Past Loves and Future Sex: Gender, Sexuality, and Romance in Japanese Reality Television

Conference: AAS-in-Asia2020 (AAS-in-Asia2020)
Title: Past Loves and Future Sex: Gender, Sexuality, and Romance in Japanese Reality Television
Stream: Gender & Sexuality
Presentation Type: Panel Presentation
Alexandra Hambleton, Tsuda University, Japan (organizer, presenter)
Lindsay Rebecca Nelson, Meiji University, Japan (presenter)
Elizabeth Rodwell, University of Houston, United States (presenter)


Many have written about the importance of television in Japan in the postwar period (see for example Shunsuke Tsurumi 1987; Jayson Makoto Chung 2007; Shunya Yoshimi 2014; Alisa Freedman 2017). What constitutes television today has shifted from decades past as multiple online platforms allow for increasingly diverse experiences to be represented on screen. Yet despite industrial and technological changes, television as a media form continues to play a significant cultural and iconographic role in Japan today. This panel examines Japanese reality television as a window through which to consider love, marriage, sex, relationships, and kinship in Japan. Yuki Nakayama examines the 1973 variety program Door to Marriage and argues that the program’s reliance on technology represents a marker of development at a time when postwar Japanese society was changing rapidly.

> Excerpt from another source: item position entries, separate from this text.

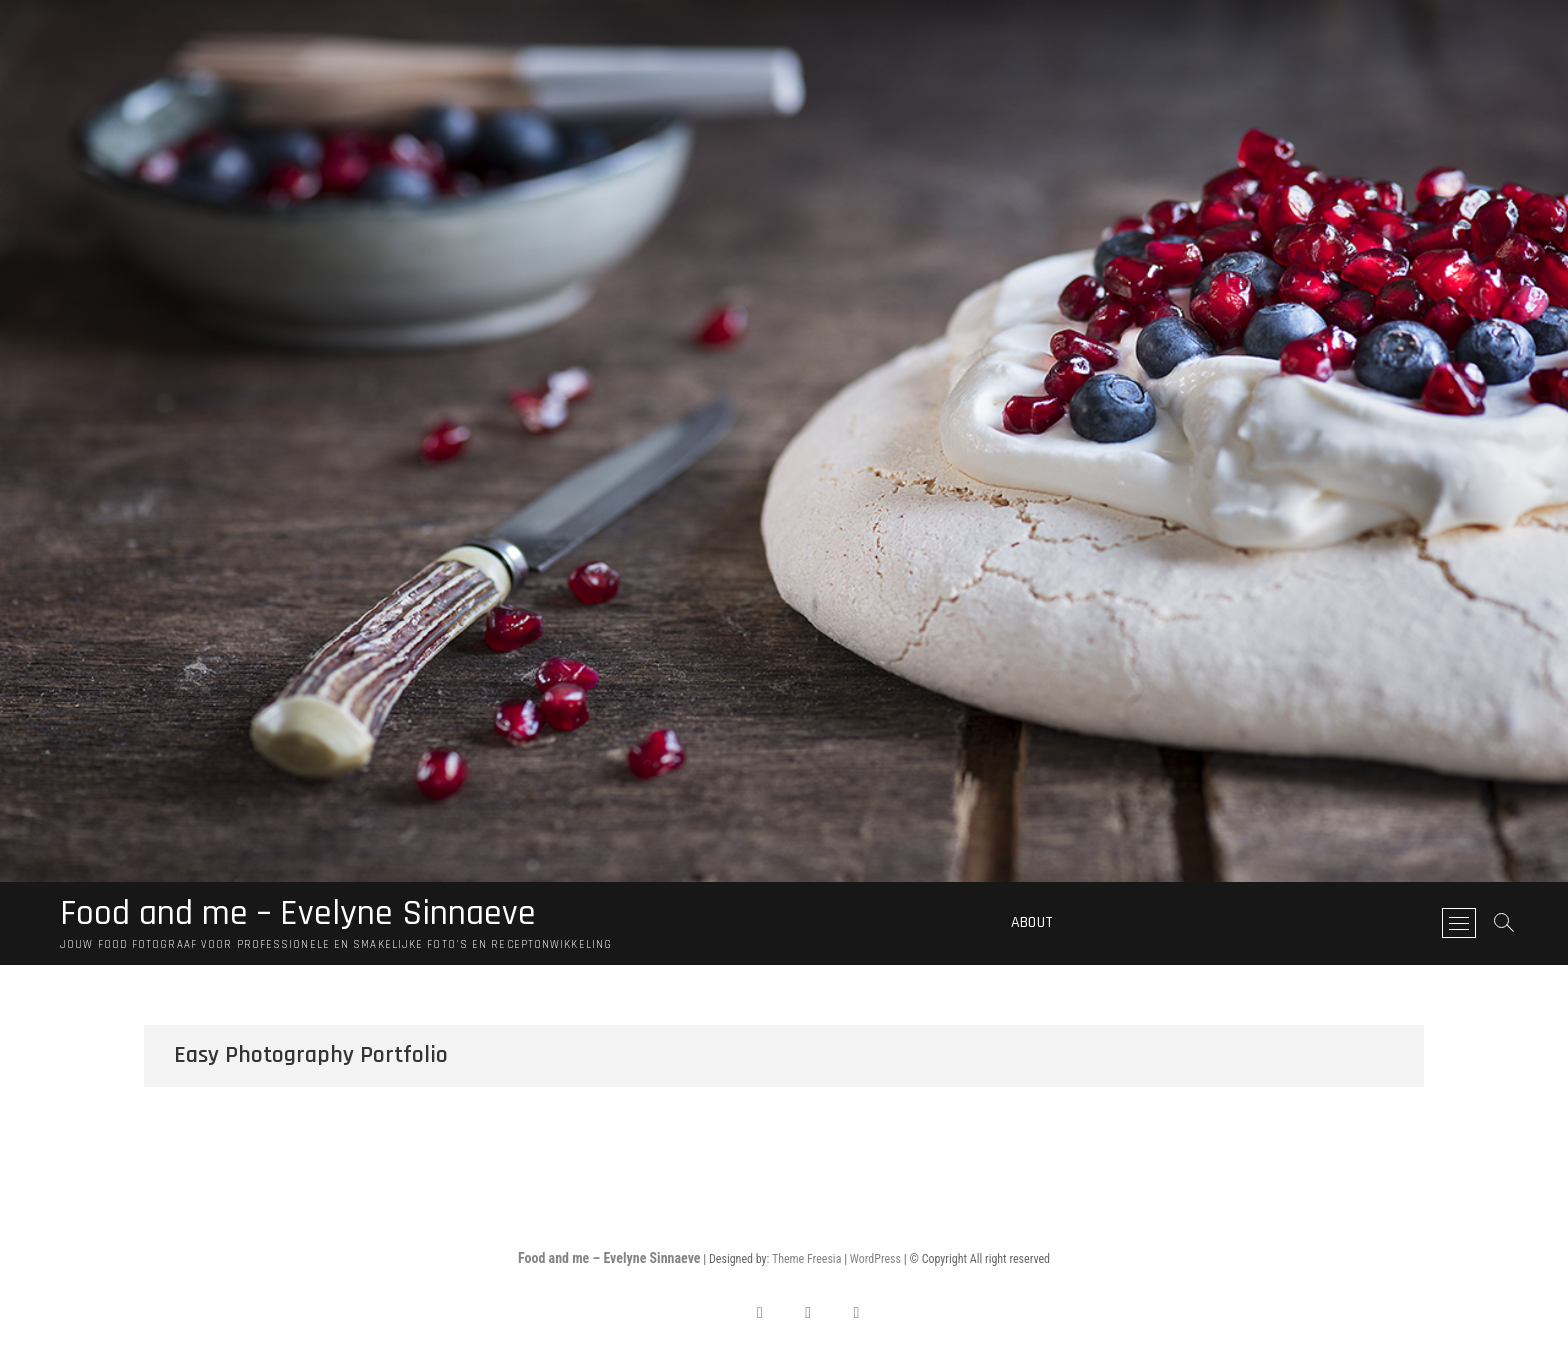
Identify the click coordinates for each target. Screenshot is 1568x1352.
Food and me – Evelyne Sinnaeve (298, 914)
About (1032, 922)
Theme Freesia (806, 1259)
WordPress (875, 1259)
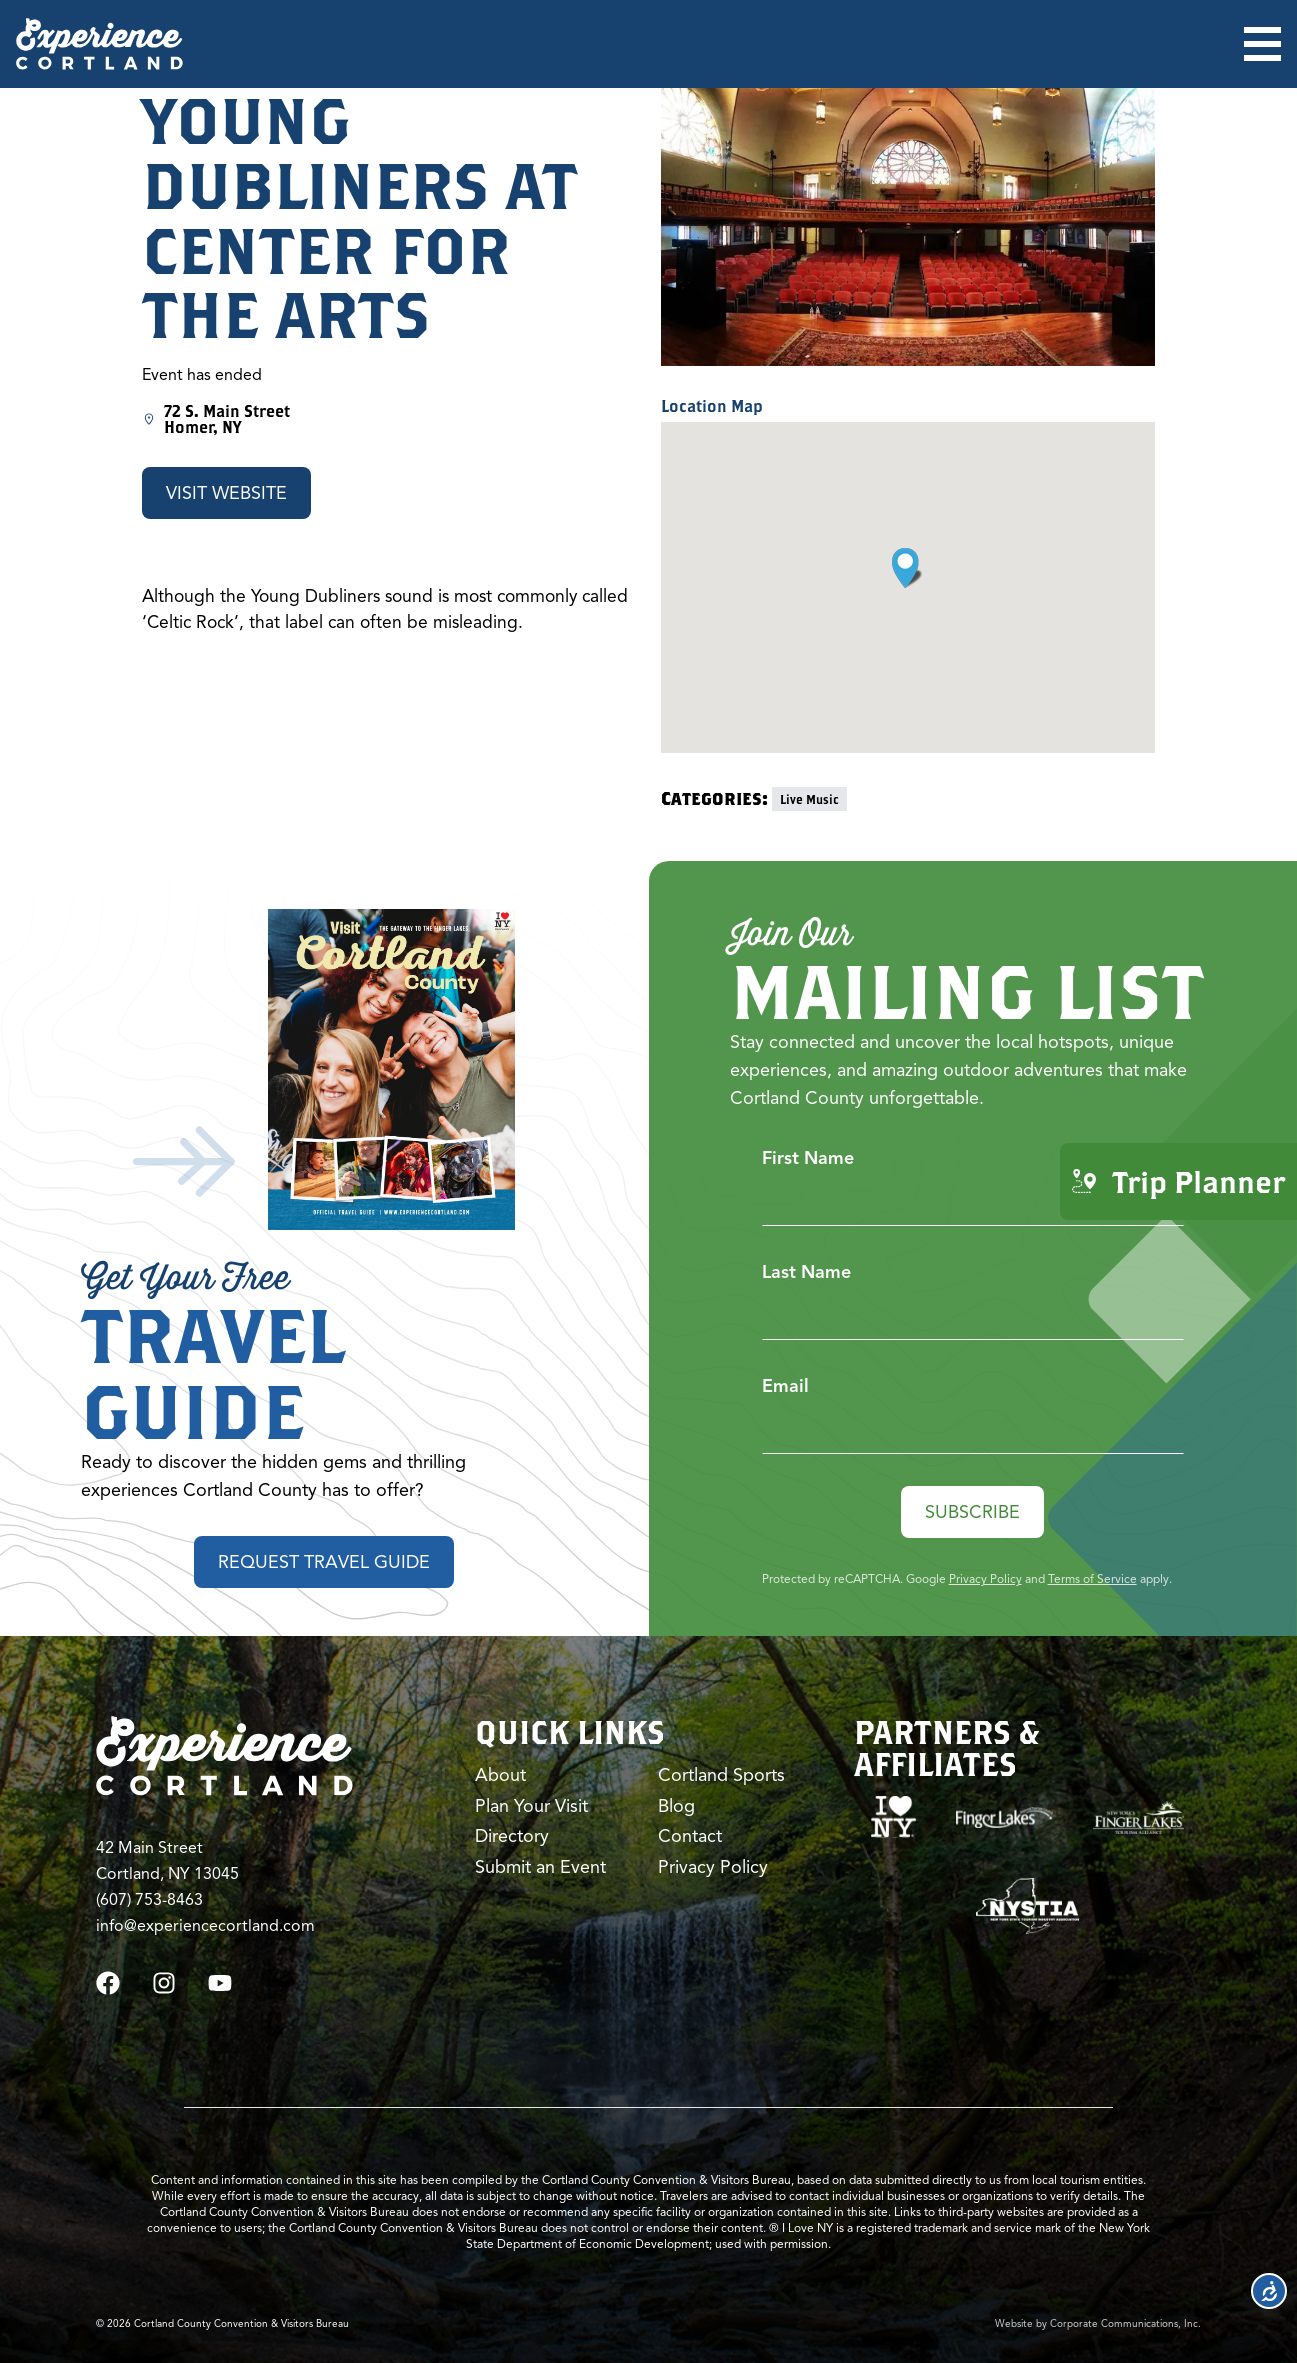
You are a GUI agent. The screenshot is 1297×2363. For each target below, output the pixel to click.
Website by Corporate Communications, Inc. (1098, 2323)
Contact (690, 1836)
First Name (808, 1158)
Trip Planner (1178, 1181)
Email (785, 1386)
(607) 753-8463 (149, 1900)
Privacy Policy (985, 1578)
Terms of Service (1092, 1578)
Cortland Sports (721, 1775)
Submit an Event (540, 1867)
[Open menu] (1262, 44)
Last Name (806, 1272)
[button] (907, 568)
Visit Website (226, 493)
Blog (676, 1806)
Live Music (809, 799)
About (500, 1775)
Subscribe (972, 1512)
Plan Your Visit (531, 1806)
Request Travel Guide (324, 1562)
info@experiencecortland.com (205, 1926)
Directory (512, 1836)
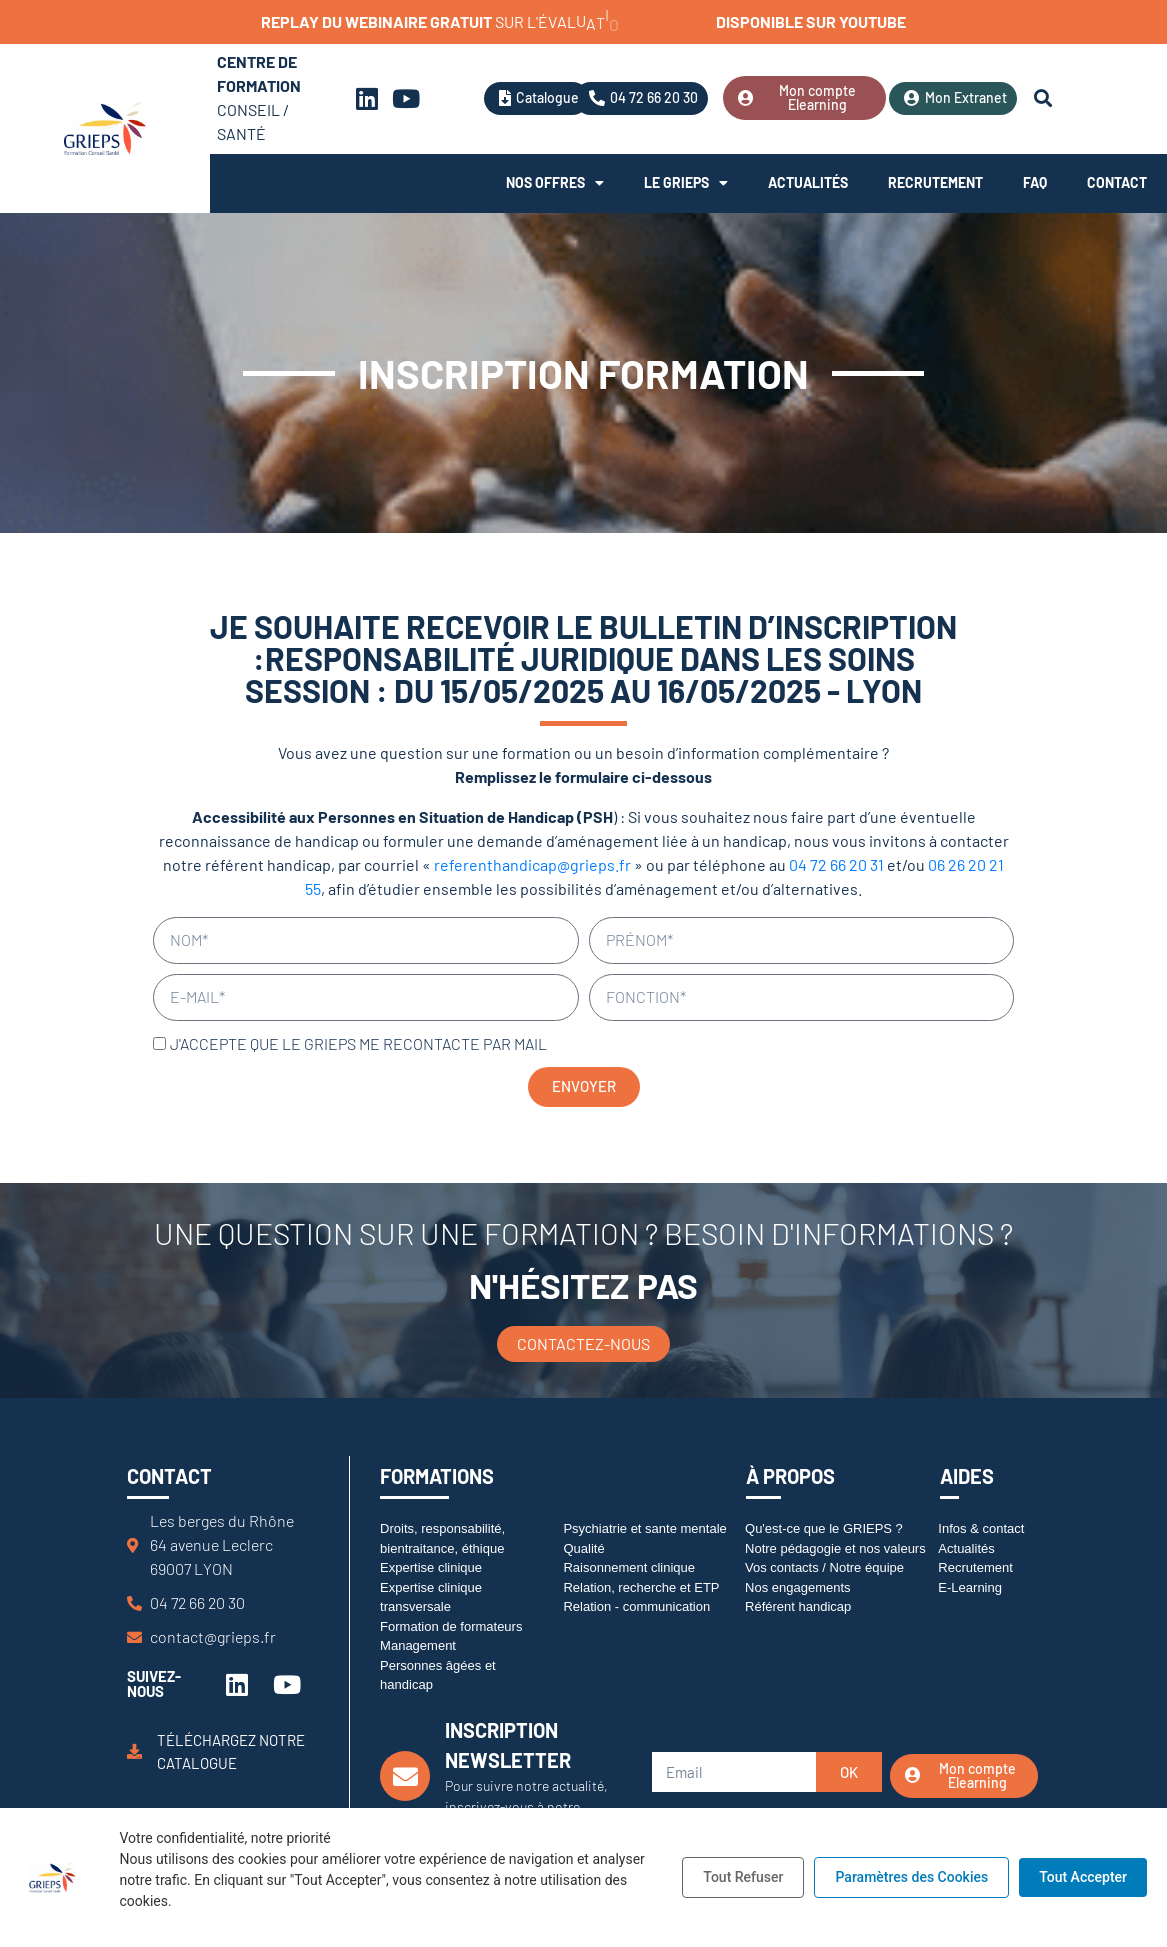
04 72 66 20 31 (836, 864)
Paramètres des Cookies (911, 1877)
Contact (1117, 182)
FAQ (1035, 182)
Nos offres (555, 183)
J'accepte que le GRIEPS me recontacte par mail (358, 1043)
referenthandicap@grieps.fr (532, 864)
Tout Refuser (743, 1877)
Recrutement (935, 182)
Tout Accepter (1083, 1877)
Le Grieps (686, 183)
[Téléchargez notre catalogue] (134, 1751)
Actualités (808, 182)
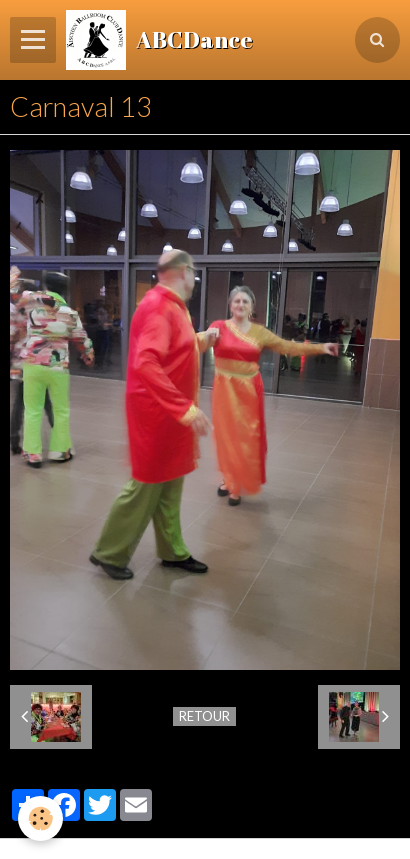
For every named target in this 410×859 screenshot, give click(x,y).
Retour (204, 716)
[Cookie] (40, 818)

Alexandra Hambleton discusses The Bachelor Japan as a modern fairytale with a twist in which women attempt use the program to create their own spin on the Cinderella tale. Lindsay Nelson analyses changing notions of masculinity in the sleeper hit Terrace House and the performance of progressive attitudes towards gender. Finally, Elizabeth Rodwell turns to the future to examine the gendered nature of user interface design through the example of interactive television event Bloody Tube. Taking multiple perspectives on the theme of Japanese reality television, this panel illuminates the multiple ways Japanese society grapples with notions of gender and sexuality, and the role television plays in representing and perhaps even pushing forward social change.